What you are asked to do =
Look below and pull out each line with the word "link".

Stored data

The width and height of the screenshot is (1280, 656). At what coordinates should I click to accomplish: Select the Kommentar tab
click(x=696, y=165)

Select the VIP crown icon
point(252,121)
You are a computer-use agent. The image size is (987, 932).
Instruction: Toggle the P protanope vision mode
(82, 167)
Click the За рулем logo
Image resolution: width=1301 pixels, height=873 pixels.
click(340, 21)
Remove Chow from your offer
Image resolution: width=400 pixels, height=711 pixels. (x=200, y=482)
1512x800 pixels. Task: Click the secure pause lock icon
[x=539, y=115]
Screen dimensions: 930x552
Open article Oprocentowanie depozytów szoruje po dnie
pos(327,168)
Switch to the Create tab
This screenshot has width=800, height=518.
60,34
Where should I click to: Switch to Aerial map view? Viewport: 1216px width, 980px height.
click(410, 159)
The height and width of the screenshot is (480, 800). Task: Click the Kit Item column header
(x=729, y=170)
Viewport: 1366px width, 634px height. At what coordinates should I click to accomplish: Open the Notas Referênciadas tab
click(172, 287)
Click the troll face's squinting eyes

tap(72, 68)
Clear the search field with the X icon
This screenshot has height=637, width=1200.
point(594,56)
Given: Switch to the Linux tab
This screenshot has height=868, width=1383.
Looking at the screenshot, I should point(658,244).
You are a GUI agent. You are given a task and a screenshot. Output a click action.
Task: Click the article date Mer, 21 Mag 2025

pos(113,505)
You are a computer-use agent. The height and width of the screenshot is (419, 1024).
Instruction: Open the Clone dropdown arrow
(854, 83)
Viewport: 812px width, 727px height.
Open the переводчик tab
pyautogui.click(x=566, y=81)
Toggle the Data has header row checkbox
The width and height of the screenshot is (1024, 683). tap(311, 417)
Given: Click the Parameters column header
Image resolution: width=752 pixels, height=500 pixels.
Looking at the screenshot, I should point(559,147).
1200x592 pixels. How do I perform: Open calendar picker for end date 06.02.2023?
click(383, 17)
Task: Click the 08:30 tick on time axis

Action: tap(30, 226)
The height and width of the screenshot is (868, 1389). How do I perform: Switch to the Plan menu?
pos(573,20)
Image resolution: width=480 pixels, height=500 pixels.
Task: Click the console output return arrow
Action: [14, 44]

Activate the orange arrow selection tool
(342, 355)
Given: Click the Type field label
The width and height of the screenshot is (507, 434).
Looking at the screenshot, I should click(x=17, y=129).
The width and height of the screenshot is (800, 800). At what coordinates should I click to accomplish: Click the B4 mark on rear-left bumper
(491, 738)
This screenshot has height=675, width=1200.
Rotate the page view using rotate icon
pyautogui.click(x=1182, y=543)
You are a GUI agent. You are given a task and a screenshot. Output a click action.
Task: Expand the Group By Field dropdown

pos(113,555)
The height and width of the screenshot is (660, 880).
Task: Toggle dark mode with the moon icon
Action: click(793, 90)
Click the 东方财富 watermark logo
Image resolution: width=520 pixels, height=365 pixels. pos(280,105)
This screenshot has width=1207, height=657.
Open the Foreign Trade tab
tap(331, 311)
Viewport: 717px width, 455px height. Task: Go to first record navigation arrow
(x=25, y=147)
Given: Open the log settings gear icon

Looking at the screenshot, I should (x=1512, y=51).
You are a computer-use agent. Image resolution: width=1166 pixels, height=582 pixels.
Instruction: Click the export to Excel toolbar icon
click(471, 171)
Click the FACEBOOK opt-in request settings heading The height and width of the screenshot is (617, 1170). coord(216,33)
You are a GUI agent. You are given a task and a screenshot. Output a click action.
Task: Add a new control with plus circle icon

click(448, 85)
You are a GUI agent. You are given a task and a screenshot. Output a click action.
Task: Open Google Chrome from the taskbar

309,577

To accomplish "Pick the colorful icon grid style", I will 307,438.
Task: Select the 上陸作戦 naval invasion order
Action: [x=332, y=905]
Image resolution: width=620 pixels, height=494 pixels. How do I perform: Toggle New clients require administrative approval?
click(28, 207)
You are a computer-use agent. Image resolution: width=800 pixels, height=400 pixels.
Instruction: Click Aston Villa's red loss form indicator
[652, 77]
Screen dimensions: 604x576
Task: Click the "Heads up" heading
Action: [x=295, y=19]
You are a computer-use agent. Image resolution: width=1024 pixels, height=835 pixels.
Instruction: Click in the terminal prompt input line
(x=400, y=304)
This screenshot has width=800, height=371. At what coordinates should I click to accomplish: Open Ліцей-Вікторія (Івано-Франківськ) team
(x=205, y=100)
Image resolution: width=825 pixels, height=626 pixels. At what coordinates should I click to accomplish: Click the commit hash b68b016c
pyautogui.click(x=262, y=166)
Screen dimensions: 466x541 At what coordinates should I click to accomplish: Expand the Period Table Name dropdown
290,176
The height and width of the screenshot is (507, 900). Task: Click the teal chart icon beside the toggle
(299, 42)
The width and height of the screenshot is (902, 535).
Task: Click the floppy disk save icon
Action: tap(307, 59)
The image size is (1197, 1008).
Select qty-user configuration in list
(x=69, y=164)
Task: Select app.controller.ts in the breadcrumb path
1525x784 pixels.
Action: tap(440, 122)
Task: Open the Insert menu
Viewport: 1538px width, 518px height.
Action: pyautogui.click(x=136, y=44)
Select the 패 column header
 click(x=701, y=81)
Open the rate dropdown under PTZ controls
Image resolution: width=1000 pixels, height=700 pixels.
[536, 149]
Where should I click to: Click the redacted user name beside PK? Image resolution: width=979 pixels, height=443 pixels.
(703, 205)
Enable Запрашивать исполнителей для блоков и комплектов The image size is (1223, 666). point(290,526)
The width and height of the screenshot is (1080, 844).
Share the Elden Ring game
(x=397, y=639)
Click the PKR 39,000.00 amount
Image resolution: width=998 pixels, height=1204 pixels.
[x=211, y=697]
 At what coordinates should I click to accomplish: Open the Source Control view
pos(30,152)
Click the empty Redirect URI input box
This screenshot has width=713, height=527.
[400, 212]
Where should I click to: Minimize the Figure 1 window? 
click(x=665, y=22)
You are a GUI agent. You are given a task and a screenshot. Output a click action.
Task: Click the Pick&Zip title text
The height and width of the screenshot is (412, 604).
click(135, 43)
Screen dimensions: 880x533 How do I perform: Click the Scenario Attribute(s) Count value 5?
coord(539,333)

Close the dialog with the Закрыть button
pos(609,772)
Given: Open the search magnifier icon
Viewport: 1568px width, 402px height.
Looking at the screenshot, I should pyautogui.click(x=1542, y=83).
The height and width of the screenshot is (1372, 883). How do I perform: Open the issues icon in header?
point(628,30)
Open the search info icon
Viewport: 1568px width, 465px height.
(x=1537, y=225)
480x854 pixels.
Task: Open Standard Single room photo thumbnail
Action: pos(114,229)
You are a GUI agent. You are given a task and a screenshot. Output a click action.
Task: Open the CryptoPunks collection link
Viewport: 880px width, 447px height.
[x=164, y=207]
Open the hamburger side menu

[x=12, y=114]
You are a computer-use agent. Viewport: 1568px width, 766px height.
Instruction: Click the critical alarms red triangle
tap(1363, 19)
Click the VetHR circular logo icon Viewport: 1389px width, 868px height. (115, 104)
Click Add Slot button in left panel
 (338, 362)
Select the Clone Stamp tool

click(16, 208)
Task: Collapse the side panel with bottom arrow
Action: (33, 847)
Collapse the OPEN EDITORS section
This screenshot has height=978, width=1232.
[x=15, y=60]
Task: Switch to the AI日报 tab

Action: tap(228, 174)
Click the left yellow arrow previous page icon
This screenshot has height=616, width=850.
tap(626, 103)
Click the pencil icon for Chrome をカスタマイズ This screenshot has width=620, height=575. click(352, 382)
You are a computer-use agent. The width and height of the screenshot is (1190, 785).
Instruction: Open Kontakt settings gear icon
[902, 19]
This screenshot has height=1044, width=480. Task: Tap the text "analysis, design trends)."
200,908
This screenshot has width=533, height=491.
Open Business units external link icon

Solution for this problem =
Task: Open the CryptoPunks collection link
Open Business units external link icon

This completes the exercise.